PROBLEM DESCRIPTION: From the data below, set down exactly the lines between the one holding "Bitcoin Gold (39, 1697)" and the one holding "Tron (29, 2224)", inclusive, and no others.

RECORDS:
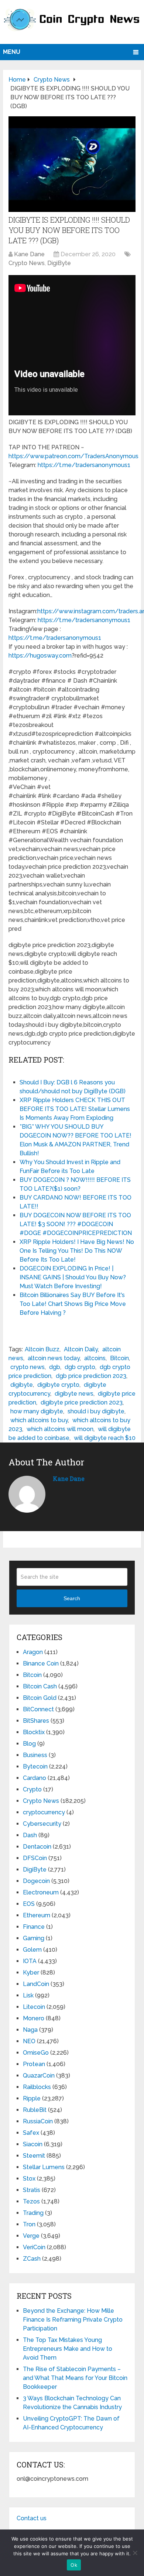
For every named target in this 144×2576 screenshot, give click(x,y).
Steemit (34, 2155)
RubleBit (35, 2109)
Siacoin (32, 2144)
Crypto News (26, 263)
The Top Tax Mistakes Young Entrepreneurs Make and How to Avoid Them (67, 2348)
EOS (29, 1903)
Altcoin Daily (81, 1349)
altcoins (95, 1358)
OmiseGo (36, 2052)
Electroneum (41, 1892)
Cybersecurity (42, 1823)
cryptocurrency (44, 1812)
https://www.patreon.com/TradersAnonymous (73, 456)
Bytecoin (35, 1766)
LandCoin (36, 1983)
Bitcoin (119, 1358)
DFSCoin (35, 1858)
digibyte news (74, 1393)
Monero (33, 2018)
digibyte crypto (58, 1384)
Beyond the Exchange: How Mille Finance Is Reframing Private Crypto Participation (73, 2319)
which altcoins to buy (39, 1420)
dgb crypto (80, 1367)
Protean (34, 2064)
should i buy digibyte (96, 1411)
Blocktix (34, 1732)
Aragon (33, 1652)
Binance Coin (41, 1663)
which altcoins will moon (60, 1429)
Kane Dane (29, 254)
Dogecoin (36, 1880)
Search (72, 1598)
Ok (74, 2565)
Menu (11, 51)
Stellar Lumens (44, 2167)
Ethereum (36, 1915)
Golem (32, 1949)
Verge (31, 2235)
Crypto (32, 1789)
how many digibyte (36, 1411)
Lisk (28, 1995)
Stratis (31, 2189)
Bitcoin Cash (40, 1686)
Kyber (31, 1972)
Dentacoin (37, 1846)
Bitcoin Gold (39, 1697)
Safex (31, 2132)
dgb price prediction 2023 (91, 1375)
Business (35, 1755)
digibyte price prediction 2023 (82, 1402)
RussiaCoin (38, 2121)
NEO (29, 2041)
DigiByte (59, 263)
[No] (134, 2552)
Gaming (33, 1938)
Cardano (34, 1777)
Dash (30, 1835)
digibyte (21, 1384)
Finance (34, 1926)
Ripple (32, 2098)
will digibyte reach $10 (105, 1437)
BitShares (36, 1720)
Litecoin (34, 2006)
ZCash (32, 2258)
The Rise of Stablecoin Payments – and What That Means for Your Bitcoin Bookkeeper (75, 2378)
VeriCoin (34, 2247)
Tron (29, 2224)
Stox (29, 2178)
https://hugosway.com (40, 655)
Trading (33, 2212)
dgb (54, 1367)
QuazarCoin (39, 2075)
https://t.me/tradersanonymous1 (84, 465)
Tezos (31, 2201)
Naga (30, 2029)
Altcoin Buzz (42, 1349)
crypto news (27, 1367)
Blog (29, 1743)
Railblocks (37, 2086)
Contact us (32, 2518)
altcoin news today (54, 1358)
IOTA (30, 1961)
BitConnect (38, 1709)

EXERCISE RESPONSE:
Bitcoin Gold (39, 1697)
Safex (31, 2132)
dgb price prediction 2023 (91, 1375)
Business (35, 1755)
digibyte price prediction 2023 (82, 1402)
RussiaCoin (38, 2121)
NEO (29, 2041)
DigiByte (59, 263)
[No] (134, 2552)
Gaming (33, 1938)
Cardano (34, 1777)
Dash (30, 1835)
digibyte (21, 1384)
Finance (34, 1926)
Ripple (32, 2098)
will digibyte reach $10 (105, 1437)
BitShares (36, 1720)
Litecoin (34, 2006)
ZCash (32, 2258)
The Rise of Stablecoin Payments – and What That Means for Your Bitcoin Bookkeeper (75, 2378)
VeriCoin (34, 2247)
Tron (29, 2224)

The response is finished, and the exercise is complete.